[Stored data entries]
----

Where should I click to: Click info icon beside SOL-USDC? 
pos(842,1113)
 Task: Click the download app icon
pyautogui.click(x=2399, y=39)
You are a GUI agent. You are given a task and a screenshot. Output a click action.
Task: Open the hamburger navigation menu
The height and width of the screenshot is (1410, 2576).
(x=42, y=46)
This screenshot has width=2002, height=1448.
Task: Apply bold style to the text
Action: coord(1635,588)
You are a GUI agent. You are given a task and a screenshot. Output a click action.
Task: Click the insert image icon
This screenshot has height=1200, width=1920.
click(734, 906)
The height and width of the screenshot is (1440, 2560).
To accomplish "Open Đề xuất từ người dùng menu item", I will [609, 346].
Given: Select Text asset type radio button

----

> **Problem requirements**: State the count of lines in the data holding the word "Open", adding nothing to it.

> **Your response**: 2